I am using lightbgm to predict a binary: classification problem. But I cannot get a binary prediction[0;1]
From the document, I thought the parameter-objective : binary is for binary prediction and cross-entropy is for probability prediction.
d_train = lgb.Dataset(train_X[features], label=train_y,categorical_feature=Cat_columns)
d_valid = lgb.Dataset(val_X[features], label=val_y,categorical_feature=Cat_columns)
params = {
'objective':'binary',
'boosting':'goss',
'metric': 'binary_error',
'learning_rate': 0.1,
'num_leaves': 31,
'max_depth': 9,
'min_data_in_leaf': 20,
'max_delta_step': 0,
'device_type':'cpu',
'verbosity':1}
Model2 = lgb.train(params, d_train,categorical_feature=Cat_columns, num_boost_round =10, valid_sets=[d_train,d_valid],feval=None,early_stopping_rounds=50)

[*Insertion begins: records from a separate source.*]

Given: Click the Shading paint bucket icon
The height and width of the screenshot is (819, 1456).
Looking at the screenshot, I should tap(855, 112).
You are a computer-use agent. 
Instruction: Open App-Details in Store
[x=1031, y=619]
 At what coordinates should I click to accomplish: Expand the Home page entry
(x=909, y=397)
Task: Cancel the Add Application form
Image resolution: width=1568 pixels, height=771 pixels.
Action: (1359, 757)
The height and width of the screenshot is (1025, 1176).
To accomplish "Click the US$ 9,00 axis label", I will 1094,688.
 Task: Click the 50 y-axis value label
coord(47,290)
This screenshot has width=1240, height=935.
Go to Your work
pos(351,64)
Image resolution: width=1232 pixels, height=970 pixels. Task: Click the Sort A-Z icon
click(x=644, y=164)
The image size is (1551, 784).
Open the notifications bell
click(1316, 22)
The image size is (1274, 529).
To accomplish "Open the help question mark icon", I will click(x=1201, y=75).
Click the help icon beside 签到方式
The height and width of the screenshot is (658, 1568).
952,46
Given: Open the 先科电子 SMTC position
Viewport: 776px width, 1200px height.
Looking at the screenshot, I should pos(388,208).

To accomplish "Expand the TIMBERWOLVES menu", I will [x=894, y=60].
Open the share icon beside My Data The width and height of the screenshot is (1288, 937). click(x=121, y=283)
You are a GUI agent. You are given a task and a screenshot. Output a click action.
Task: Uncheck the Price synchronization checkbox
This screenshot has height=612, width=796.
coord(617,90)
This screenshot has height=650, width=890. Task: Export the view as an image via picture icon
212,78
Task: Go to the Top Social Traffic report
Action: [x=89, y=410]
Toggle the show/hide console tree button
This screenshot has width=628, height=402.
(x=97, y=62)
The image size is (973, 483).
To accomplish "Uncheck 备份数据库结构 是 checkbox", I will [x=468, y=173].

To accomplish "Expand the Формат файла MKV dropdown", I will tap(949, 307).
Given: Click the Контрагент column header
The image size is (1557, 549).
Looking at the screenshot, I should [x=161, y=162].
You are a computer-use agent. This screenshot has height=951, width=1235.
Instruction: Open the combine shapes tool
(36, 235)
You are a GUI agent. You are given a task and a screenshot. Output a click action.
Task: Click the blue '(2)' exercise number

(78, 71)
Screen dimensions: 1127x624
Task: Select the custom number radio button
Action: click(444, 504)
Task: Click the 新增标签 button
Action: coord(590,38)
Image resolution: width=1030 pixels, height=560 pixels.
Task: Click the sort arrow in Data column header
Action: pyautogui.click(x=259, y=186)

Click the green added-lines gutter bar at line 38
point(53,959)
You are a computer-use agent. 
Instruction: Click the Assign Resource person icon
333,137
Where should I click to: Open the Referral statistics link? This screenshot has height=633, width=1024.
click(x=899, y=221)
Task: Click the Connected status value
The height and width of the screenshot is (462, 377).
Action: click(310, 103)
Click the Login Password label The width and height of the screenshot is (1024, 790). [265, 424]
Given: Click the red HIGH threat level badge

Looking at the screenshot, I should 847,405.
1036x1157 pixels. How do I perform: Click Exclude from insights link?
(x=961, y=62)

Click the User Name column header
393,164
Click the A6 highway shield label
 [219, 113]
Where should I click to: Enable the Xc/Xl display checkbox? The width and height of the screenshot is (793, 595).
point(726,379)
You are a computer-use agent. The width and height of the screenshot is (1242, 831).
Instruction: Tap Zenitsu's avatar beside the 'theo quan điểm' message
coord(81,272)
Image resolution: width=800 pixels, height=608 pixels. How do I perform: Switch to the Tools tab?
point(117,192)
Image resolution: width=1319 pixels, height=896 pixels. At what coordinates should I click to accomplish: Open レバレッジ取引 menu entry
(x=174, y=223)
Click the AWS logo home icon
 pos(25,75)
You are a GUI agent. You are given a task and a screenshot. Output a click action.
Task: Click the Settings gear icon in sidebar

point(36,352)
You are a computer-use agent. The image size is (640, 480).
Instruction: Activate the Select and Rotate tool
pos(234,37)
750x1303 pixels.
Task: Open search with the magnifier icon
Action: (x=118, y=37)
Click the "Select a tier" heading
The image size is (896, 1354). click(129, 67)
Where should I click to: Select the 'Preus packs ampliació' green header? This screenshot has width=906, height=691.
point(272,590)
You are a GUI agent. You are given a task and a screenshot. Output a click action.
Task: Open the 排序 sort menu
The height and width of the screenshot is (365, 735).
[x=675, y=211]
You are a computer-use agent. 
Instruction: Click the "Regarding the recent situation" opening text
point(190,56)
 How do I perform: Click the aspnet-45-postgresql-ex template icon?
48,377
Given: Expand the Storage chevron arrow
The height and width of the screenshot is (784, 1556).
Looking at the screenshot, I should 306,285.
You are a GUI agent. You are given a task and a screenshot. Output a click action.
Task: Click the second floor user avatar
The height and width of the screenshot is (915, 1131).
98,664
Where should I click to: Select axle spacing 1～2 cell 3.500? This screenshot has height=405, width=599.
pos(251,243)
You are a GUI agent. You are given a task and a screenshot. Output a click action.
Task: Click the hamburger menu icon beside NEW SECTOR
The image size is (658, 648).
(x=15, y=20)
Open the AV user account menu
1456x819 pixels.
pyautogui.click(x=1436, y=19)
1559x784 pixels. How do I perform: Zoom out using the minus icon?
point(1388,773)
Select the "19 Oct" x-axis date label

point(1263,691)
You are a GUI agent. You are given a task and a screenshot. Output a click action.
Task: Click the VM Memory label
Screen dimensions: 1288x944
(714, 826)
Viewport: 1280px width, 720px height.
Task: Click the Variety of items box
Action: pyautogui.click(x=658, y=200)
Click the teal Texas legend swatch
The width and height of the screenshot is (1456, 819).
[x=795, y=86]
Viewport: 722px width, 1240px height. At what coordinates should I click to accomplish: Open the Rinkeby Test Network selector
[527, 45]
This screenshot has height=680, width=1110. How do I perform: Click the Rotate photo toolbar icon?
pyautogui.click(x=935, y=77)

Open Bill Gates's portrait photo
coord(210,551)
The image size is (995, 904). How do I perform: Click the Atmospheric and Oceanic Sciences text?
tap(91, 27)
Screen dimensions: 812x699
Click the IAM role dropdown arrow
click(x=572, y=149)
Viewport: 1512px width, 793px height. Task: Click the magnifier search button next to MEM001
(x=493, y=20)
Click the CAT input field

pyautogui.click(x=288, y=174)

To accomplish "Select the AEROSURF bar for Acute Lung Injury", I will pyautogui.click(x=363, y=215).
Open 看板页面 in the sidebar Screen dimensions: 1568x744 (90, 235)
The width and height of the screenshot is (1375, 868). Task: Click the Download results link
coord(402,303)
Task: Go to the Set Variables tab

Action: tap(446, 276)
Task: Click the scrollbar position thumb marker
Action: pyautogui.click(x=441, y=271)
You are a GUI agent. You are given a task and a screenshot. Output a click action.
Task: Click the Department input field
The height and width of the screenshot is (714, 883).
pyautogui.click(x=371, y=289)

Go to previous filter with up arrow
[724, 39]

Model2.predict(train_X[features])
array([0.00510775, 0.00510775, 0.00510775, ..., 0.00510775, 0.00510775,
0.0319719 ])
The model always sent me a probability array, I cannot find any setting to get a binary prediction.
Based on the LightGBM documentation, I don't think you can get predicted classes directly from LightGBM. The default prediction is, of course, predicted probabilities.
You can convert the probabilities to classes using a threshold. Now, deciding a threshold is tricky, and depends upon the nature of the problem you're solving, and the level of imbalance in the training data.
For a highly imbalanced dataset, using the standard 0.5 as the threshold won't be correct.
Now, coming back to your original doubt, setting the parameter objective:'binary', only informs the model about the kind of problem, which in this case in Binary classification. This would require your target variables to be {0,1}.
For more information regarding LightGBM parameters refer to the following document.
Hope this helps.
Have a good day.